* [Work to do]
- a) Answer these questions about the blog post:
(i) What had the recent rains uncovered in the kitchen garden?
(ii) Where is the writer's mother now?
(iii) What did Mrs. MacPherson attend recently?
- b) Arrange the records from the line containing "Given: Click the 预览 preview button" through the line containing "Looking at the" as a two-column CSV with the header request,answer and one row per request. Put its text and its answer each in a single quoted field, replace line breaks with spaces, and leave the pictures out.

* [Source text]

================================

I went outside today for a very brief period. While hurrying back into the blissful mod-con of air conditioning, my attention was hooked by something glittery on the rocky ground. We have a small kitchen garden just out back, a modest fenced-in affair in which the last of the Mortgage Lifter tomatoes are sweltering on the vine. The recent rains have uncovered a child’s marble, and the relentless sun’s rays caught it just right and caused me to notice it. I went into the garden and picked it up and brought it inside and rinsed the dirt from its smooth surface. Holding the marble is a peaceful experience; its layers of glass just may contain vibrations from the spirit guiding the little pink hands that rolled it in play, years ago, in the shadow of this old farmhouse. It looks like a little planet with its cloudy swirls of red and crystal. It makes me want to look up into tonight’s sky and marvel again, and dream of what lies beyond this life for me and my kind.

 

***

 

Me and my kind. I’ve been silent on this blog for a couple of weeks because my attention and energies have been occupied elsewhere, occupied in a season of grief-streaked anticipation and preparation. My dear mother, the woman who raised me and protected me and taught me, the toughest woman I’ve ever known, the woman who taught me the truths that are denounced as hateful and bigoted by the bastards now running the show….my mother is now in hospice. Her lean yet noble life is running down now, funneling into the brutal hourglass predictability that accompanies the shutting down of the Adamic human body.

 

I know that after she passes from this life to the next, I will write something of a tribute to her. It’s in my blood to do such a thing. And there’s so much to say. The hilarious, heart-rending, terrifying, perplexing memories of a woman who lived a courageous life without the assistance of extended family or messianic government. But for now I will only continue to do what I have been doing of late: breathe prayers for the swift and peaceful death of this most precious of His saints, and ask for His grace in helping me to say good-bye.

 

***

 

Mrs.MacPherson attended the funeral of a friend recently. She was amused, horrified, and fascinated at the circus-like atmosphere in the church building. We sat up late that night after she returned home, and she described every obscene detail to me. We shook our heads and laughed and cussed. And then my beautiful, tender bride said something that meant the world to me. She looked at me and said, “Tonight I saw for the first time, and with full appreciation, the wisdom of your leading us out of the organized church. That’s a world I want nothing more to do with.”

================================

* [Recorded information]
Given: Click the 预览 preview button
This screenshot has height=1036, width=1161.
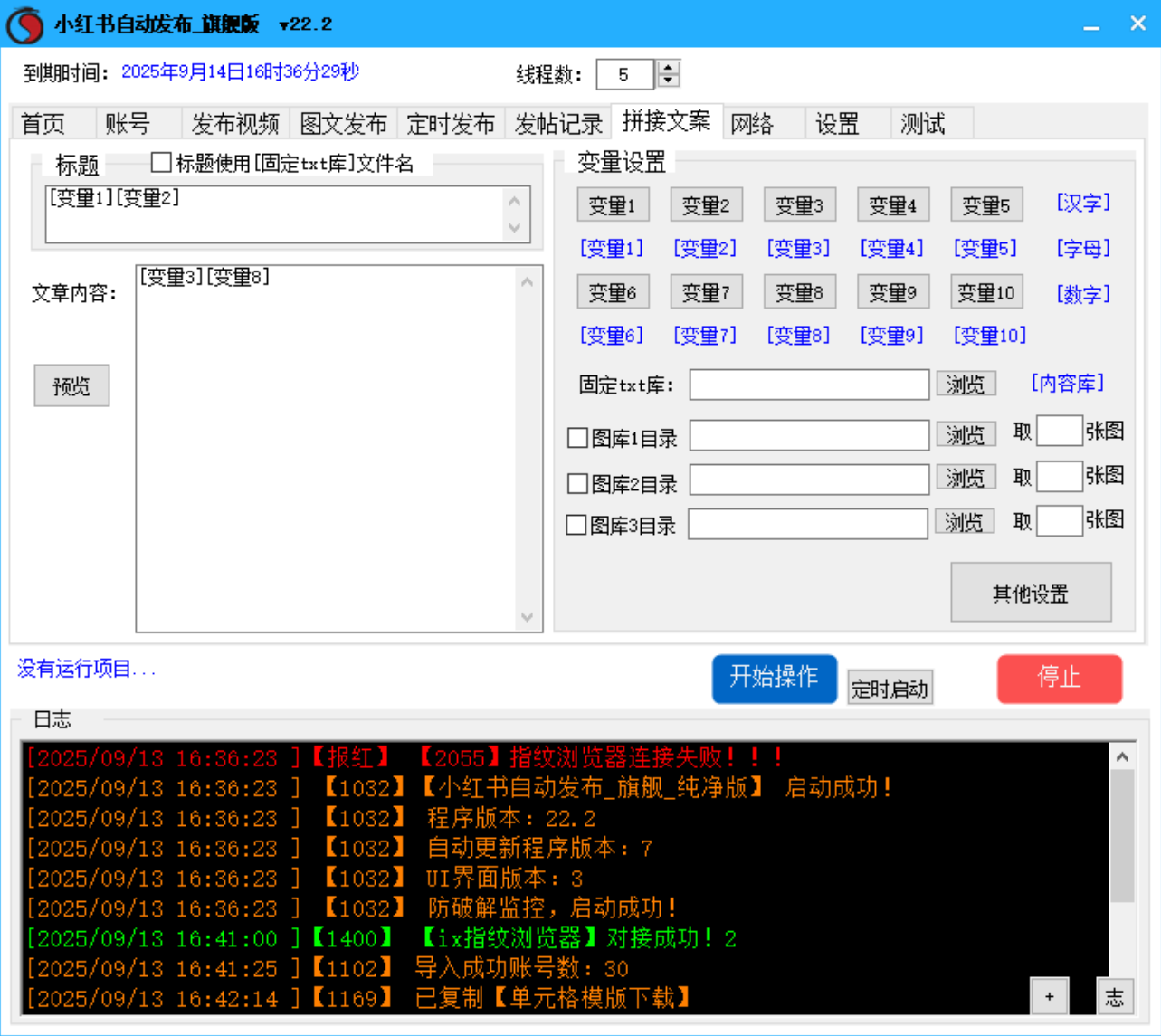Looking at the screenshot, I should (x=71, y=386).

================================

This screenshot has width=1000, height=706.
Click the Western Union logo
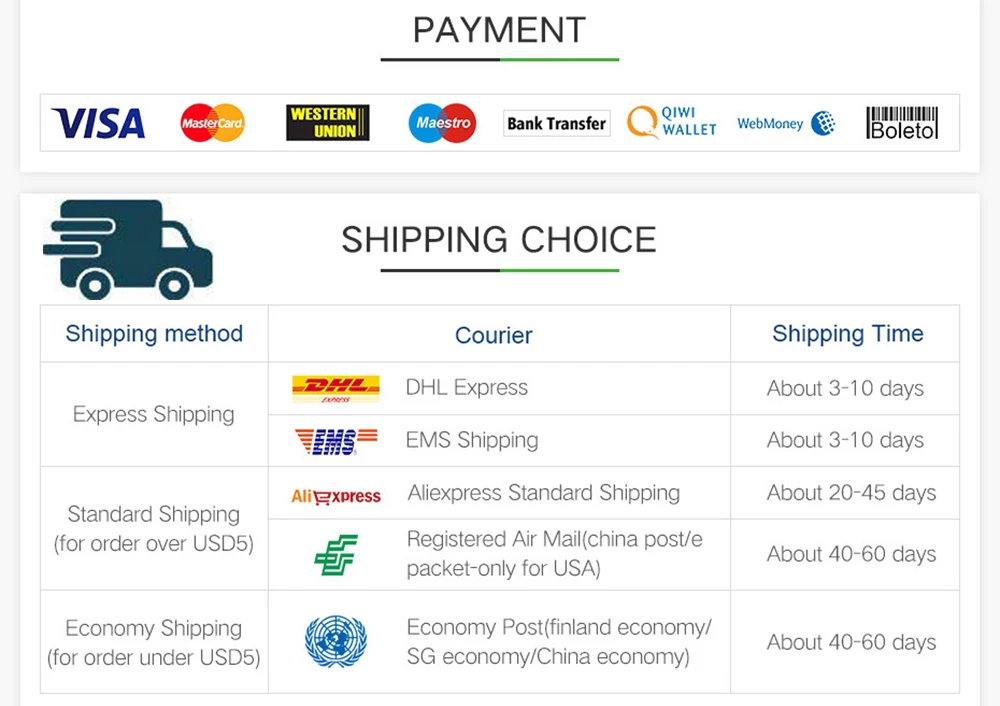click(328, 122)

================================

* [Per-task answers]
- a)
(i) A child's marble.
(ii) In hospice.
(iii) The funeral of a friend.

- b)
request,answer
"Given: Click the 预览 preview button This screenshot has height=1036, width=1161.","Looking at the screenshot, I should (x=71, y=386)."